Dans les premières semaines de ma vie religieuse, j’attendais la visite de Mère. Je voulais lui dire « Je ne veux pas rentrer à la maison. Mais pour être honnête, je dois vous dire que peut être je ne m’intègre pas bien parce que je n’éprouve pas cet amour enthousiaste pour Jésus que je vois chez les autres postulantes ». Quand je me suis assise près de notre Mère, avant que je puisse prononcer un mot, elle me regarda droit dans les yeux et me dit « Le seul à vouloir que tu rentres chez toi est le diable ». « Mais Mère, je ne ressens … » Puis elle dit « l’amour est dans la volonté pas dans les sentiments » Le monde entier aujourd’hui a besoin d’entendre ces mots.
Ainsi notre Mère allait de l’avant, emplie de Jésus, pour le servir. L’épanouissement de notre Mère dans la prière devint visible et tangible. Elle répandait ce parfum de Jésus. Elle faisait briller Sa lumière partout. En sa présence, les gens avaient le sentiment d’être en présence de Dieu, même si notre Mère était dans une obscurité spirituelle absolue. Il brillait à travers elle.
Un jeune homme vint à notre porte et dit : « Venant vers votre chapelle aujourd’hui, j’ai rencontré une jeune femme qui m’a salué. Elle était bien aimable, mais ma Sœur, il y avait autre chose. J’ai vu une sorte de beauté que je n’avais jamais vue auparavant. Cela semblait venir de l’intérieur. Puis je dis « Oui, elle venait de son heure d’Adoration ». Se pourrait-il que nous rayonnions aussi le Christ quand nous quittons la chapelle, comme cette jeune femme ?
Nous ne pouvons certainement pas tous être la Bienheureuse Teresa de Calcutta. Nous ne pouvons pas nous rendre dans tous les endroits de pauvreté, mais nous pouvons faire quelque chose. Nous pouvons nous joindre à Jésus présent dans l’Eucharistie. Il va saisir notre présence pour briller sur nous, en nous, à travers nous, à cause de nous, sur le monde entier. Pensez-y. C’est le seul endroit où nous pouvons atteindre l’éternité, le paradis et Dieu lui-même. Lui consacrer du temps est essentiel car nous ne pouvons donner ce que nous n’avons pas.
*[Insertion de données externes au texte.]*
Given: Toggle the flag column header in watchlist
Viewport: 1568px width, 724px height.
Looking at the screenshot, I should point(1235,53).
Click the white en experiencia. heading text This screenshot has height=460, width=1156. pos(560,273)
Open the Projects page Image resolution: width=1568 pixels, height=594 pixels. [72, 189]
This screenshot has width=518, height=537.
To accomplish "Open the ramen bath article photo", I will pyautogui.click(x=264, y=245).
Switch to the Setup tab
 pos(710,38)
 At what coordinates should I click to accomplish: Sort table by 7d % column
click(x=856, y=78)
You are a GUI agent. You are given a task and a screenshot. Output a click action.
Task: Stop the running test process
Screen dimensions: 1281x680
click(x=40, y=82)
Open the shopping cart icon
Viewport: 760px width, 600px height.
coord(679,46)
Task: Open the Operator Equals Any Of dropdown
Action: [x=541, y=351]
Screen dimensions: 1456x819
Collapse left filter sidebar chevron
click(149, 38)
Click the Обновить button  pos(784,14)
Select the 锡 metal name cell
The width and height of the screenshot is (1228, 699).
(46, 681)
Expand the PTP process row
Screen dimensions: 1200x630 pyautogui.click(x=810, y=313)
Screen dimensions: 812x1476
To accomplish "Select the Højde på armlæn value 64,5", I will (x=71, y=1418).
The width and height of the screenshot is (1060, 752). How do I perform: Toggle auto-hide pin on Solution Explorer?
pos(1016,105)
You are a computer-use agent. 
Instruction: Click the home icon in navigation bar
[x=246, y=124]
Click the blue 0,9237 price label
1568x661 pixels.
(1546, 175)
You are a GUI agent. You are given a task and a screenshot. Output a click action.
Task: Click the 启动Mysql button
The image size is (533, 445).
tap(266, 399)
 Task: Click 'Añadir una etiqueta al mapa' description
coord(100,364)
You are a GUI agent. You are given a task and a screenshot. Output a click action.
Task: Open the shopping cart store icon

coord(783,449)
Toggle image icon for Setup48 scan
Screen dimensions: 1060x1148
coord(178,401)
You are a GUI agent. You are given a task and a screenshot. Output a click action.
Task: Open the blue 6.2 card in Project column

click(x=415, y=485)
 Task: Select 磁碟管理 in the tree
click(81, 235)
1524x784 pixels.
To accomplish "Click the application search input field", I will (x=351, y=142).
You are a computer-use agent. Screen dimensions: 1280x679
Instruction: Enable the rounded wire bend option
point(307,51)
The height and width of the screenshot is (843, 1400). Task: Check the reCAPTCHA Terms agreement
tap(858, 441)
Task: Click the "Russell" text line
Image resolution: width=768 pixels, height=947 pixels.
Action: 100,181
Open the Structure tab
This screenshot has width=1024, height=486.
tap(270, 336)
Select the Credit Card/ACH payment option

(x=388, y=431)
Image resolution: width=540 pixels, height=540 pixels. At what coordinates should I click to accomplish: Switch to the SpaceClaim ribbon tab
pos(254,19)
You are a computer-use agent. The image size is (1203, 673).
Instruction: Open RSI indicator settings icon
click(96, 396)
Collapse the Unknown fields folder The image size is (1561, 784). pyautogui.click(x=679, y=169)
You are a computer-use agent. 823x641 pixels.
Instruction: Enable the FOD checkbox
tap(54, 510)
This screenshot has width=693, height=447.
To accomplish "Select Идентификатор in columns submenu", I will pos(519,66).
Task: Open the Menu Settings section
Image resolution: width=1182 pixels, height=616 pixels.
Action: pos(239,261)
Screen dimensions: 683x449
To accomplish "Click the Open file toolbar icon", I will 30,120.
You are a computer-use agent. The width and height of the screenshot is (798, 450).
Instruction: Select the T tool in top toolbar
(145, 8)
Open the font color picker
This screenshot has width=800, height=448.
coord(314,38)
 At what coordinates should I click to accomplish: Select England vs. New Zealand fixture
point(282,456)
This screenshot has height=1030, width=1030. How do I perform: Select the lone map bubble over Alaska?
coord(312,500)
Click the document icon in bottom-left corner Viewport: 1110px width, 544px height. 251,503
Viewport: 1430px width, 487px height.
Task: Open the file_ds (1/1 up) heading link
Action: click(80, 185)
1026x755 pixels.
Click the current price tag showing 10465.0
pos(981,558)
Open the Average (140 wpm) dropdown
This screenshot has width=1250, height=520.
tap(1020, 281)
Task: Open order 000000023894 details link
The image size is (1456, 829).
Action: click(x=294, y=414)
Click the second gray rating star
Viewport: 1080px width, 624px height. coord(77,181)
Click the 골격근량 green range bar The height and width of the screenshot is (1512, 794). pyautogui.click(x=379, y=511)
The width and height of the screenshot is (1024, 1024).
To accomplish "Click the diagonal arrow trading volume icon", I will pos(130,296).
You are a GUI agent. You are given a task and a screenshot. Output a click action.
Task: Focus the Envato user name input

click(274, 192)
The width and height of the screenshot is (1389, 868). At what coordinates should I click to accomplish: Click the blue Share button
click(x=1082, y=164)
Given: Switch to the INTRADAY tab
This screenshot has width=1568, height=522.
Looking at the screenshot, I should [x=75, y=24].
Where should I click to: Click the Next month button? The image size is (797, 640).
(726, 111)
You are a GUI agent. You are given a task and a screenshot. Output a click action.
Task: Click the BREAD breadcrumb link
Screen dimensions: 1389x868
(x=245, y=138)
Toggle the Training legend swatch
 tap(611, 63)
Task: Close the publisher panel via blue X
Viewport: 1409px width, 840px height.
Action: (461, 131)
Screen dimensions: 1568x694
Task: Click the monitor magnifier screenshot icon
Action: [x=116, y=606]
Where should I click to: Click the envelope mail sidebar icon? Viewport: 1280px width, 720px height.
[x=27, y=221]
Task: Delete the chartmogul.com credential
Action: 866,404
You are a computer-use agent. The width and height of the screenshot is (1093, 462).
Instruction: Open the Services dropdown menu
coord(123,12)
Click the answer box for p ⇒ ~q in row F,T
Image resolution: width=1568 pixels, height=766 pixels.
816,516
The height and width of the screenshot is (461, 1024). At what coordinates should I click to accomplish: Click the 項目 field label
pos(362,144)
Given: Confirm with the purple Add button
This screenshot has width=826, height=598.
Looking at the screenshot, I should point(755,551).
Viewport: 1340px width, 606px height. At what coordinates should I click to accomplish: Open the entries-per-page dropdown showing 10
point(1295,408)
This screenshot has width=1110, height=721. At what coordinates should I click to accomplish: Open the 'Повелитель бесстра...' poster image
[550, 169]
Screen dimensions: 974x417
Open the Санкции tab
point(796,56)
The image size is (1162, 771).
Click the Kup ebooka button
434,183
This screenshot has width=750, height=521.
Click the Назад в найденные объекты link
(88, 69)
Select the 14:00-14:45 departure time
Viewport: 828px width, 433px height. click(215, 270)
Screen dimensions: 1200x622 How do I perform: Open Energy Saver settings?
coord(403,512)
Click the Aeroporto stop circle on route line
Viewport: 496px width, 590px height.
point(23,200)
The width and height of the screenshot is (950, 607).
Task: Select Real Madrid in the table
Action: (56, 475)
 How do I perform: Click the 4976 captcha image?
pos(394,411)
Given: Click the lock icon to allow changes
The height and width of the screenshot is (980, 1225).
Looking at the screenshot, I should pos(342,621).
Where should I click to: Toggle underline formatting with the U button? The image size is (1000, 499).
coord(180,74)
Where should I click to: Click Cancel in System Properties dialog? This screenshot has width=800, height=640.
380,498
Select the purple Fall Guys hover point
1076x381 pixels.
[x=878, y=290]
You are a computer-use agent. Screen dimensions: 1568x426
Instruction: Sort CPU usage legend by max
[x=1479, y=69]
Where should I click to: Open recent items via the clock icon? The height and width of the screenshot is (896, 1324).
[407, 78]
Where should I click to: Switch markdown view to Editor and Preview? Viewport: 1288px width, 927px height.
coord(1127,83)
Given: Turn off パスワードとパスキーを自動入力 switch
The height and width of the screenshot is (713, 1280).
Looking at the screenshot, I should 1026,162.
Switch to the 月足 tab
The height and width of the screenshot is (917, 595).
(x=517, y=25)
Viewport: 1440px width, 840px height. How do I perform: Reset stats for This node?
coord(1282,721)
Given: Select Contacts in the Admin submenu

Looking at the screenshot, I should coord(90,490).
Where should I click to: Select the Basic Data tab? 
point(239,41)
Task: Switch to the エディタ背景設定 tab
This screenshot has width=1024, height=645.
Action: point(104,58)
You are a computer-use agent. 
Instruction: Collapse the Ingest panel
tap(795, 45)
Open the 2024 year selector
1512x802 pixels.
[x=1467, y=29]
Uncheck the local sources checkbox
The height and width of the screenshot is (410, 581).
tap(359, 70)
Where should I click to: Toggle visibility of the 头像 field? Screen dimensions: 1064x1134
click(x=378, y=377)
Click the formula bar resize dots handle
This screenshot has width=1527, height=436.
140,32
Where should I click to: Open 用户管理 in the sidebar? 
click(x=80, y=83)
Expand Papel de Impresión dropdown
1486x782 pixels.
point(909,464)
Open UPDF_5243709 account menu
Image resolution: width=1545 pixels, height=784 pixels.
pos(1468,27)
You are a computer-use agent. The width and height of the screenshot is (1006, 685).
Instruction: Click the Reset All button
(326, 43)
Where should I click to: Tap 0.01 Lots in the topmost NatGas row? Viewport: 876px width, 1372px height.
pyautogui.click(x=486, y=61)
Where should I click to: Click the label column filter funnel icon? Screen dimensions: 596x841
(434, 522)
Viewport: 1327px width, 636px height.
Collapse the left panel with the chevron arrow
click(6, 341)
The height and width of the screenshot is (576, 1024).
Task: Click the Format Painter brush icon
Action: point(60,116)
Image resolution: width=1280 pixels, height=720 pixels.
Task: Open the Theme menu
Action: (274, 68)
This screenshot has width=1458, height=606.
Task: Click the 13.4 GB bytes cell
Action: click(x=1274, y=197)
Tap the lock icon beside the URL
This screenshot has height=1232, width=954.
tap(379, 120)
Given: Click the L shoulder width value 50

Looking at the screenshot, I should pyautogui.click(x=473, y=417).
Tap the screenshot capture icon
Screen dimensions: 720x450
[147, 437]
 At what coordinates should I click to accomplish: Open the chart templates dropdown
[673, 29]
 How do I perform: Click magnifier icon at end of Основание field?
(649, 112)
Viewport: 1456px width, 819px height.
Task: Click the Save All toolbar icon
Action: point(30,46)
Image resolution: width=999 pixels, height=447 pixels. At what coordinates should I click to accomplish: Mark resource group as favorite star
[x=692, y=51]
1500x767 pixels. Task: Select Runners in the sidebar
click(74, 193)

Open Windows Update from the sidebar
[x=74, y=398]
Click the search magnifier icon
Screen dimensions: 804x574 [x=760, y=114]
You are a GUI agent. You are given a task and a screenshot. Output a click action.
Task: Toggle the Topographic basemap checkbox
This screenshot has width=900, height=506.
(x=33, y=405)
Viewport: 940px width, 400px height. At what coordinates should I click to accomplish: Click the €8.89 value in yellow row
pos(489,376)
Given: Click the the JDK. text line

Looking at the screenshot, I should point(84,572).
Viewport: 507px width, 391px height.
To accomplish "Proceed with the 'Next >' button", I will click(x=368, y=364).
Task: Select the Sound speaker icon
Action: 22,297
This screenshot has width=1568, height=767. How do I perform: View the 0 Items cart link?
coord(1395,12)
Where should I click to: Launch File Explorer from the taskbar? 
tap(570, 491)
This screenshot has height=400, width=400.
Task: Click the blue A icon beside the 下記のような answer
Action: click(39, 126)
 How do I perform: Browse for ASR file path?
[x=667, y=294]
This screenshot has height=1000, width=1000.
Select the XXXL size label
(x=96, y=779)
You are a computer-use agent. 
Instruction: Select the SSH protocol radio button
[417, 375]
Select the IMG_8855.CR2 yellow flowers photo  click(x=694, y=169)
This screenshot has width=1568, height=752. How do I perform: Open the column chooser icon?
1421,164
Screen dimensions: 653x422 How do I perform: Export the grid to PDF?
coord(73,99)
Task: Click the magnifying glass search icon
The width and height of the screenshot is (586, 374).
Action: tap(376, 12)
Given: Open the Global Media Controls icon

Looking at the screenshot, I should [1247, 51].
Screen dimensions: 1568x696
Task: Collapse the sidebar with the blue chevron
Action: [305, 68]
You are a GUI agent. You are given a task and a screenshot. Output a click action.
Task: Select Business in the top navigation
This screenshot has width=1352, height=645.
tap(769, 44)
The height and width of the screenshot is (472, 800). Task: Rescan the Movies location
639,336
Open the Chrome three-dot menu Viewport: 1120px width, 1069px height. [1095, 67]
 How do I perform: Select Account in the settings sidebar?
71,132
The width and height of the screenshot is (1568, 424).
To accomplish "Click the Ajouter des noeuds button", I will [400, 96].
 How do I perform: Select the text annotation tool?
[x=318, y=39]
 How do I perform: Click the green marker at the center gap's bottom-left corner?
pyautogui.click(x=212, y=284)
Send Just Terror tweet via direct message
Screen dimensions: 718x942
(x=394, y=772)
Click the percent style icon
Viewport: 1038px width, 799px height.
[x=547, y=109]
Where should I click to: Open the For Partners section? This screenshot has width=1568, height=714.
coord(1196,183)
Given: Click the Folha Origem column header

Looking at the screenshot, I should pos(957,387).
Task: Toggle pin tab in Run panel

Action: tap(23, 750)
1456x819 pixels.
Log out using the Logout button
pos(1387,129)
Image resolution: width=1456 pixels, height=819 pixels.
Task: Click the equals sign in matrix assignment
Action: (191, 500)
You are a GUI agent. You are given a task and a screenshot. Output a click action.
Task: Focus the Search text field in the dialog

Un prêtre dit à Mère Teresa : « Depuis que j’ai quitté le sacerdoce, j’ai tellement de temps pour les Pauvres et je peux maintenant faire davantage pour eux ». Notre Mère lui a répondu : « Avant vous pouviez leur donner Jésus, maintenant, vous ne pouvez leur donner que vous-même. »
Nos communautés sont destinées à témoigner de l’amour divin à l’humanité toute entière. Si nous vivons sincèrement notre Eucharistie, cela débordera en amour fraternel. Sr Nirmala, co-fondatrice avec Mère de notre branche contemplative, définit ainsi la contemplation pour les Missionnaires de la Charité : « voir Jésus chez l’autre avec les yeux de Marie ». Ainsi grâce à Marie, nous devenons moins attentifs à leurs fautes, plus compréhensifs et plus compatissants, et bien plus aptes à voir la beauté chez l’autre.